Thinking Point: “What do we want to do with those excerpts/outliers?

Some more facts about the excerpts/sentences using the bag-of-words

The data is transformed into a tidy format (unigrams only) in order to use the tidy tools to perform some basic and essential NLP operations.

spooky_trainining_tidy_1n <- spooky_training %>%

  select(id, text, author) %>%

  tidytext::unnest_tokens(output = word,

                      input = text,

                      token = "words",

                      to_lower = TRUE)

Each sentence is tokenized into words (normalized to lower case, removed punctuation). See example below how the data (each excerpt/sentence) was and how it has been transformed.

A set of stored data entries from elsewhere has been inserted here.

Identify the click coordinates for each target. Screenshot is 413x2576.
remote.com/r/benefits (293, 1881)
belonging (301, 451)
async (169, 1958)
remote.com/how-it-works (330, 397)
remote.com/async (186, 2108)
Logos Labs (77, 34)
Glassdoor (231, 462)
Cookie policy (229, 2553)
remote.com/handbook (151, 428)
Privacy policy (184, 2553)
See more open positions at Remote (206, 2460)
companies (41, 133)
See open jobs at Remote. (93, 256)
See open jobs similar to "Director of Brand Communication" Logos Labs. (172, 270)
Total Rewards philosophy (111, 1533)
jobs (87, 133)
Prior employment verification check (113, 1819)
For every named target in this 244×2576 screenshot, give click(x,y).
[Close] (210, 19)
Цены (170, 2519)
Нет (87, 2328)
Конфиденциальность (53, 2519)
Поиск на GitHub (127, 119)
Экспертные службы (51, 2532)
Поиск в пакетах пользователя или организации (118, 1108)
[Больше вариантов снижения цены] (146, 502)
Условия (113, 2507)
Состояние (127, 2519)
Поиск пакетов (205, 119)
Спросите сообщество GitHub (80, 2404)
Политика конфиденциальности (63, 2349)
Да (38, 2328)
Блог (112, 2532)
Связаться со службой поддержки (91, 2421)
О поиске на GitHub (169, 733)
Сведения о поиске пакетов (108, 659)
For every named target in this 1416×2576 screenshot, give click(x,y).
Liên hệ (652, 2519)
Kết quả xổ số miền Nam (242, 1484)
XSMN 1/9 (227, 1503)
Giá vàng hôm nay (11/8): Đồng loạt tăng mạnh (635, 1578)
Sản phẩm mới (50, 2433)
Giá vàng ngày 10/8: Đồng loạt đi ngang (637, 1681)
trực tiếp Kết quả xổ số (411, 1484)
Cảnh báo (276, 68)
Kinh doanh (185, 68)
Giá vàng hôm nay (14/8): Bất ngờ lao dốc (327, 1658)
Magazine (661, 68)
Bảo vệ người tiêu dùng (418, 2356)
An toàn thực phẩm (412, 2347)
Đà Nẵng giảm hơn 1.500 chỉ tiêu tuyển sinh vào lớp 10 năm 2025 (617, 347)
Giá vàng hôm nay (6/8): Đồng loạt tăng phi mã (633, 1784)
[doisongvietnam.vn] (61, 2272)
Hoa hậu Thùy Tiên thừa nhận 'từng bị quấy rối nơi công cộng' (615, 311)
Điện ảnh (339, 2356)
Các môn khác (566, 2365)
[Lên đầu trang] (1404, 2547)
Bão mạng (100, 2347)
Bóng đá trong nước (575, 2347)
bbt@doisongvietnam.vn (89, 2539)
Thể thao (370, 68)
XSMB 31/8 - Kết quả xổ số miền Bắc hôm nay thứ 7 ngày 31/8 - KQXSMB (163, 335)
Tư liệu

glance | Data Science Dojo

Question: Which are the most common words used by each author?

Lets start to count how many times words has been used by each author and plot.

words_author_1 <- plot_common_words_by_author(x = spooky_trainining_tidy_1n,

                                     author = "EAP",

                                     greater.than = 500)


words_author_2 <- plot_common_words_by_author(x = spooky_trainining_tidy_1n,

                                     author = "HPL",

                                     greater.than = 500)

words_author_3 <- plot_common_words_by_author(x = spooky_trainining_tidy_1n,

                                     author = "MWS",

                                     greater.than = 500)


gridExtra::grid.arrange(words_author_1, words_author_2, words_author_3, nrow = 1)
common words graph
Most common words used by each author

From this initial visualization we can see that the authors use quite often the same set of words – like the, and, of. These words do not give any actual information about the vocabulary actually used by each author, they are common words that represent just noise when working with unigrams: they are usually called stopwords.

If the stopwords are removed, using the list of stopwords provided by the tidytext package, it is possible to see that the authors do actually use different words more frequently than others (and it differs from author to author, the author vocabulary footprint).

words_author_1 <- plot_common_words_by_author(x = spooky_trainining_tidy_1n,

                                     author = "EAP",

                                     greater.than = 70,

                                     remove.stopwords = T)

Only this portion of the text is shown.